**Exercise task:** Please rescale the coordinates in the answers of all the records below: multiply each by 2.6 and round to whole numbers, with halves rounding up. Write out every line again, requests included and their numbers unchanged, and leave the pictures out.

## start Raw data

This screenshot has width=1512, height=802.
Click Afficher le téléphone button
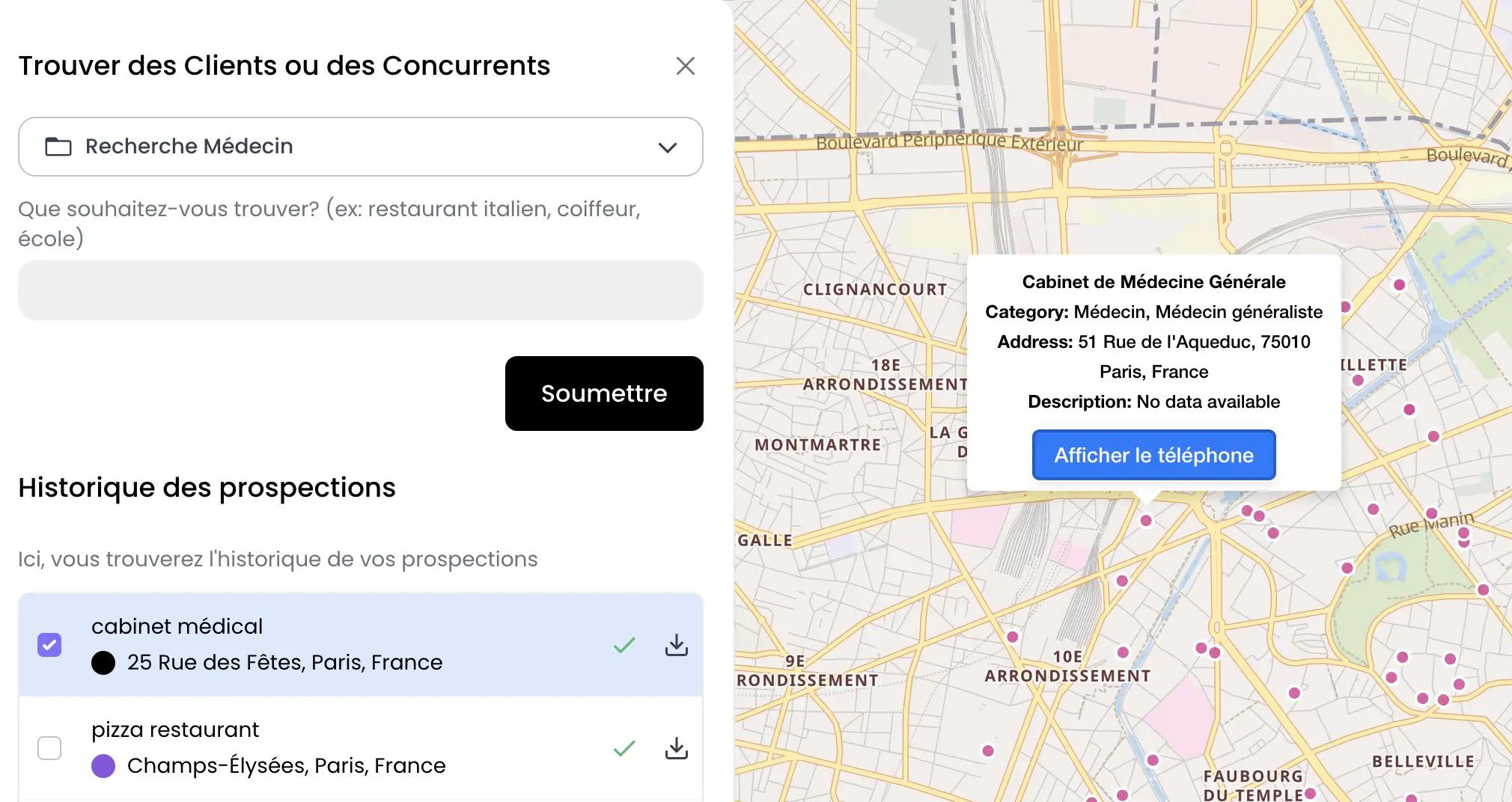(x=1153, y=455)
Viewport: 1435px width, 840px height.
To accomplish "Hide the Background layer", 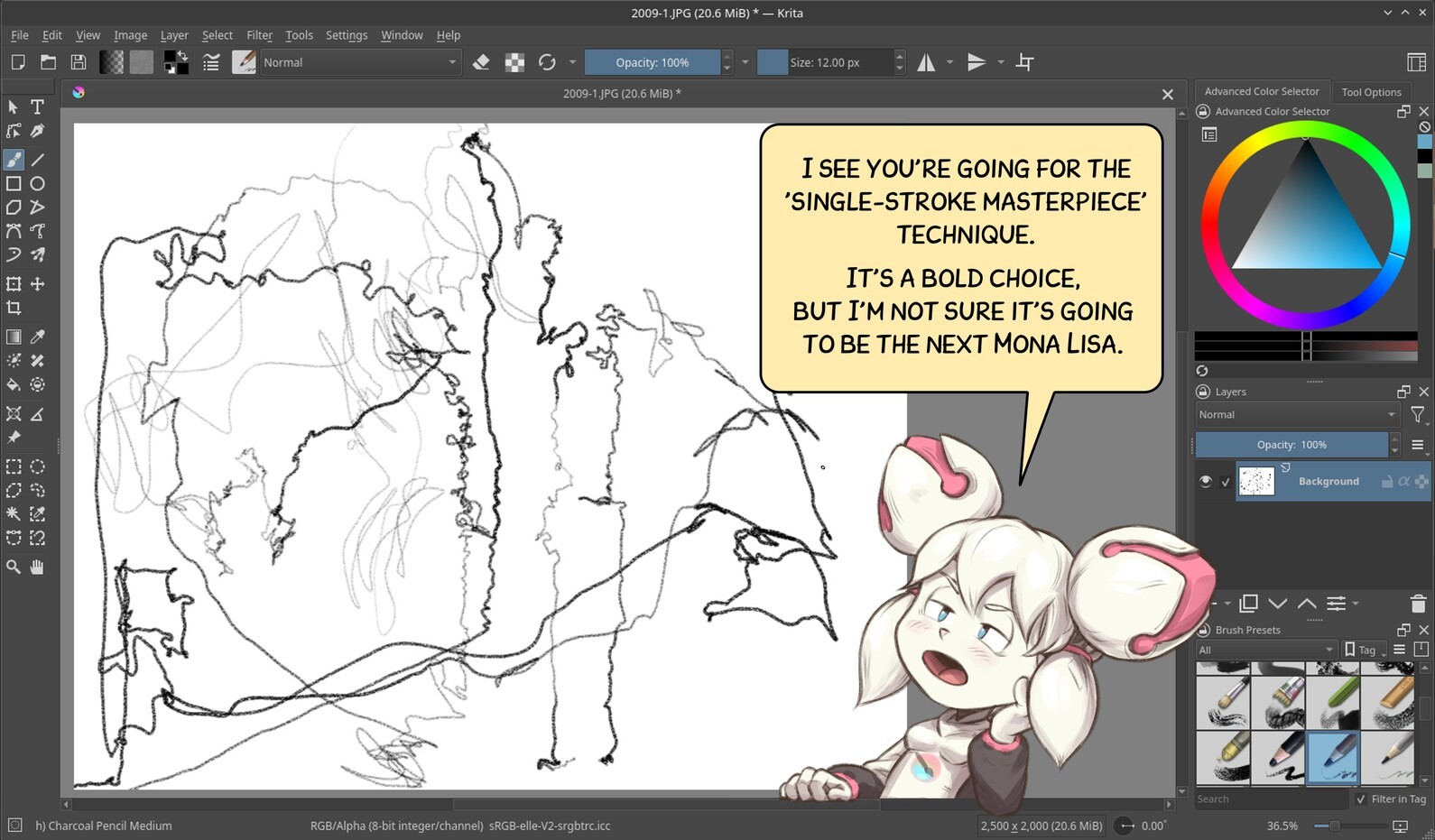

## end Raw data

**Full response:**
This screenshot has width=1512, height=802.
Click Afficher le téléphone button
(x=2998, y=1183)
Viewport: 1435px width, 840px height.
To accomplish "Hide the Background layer", 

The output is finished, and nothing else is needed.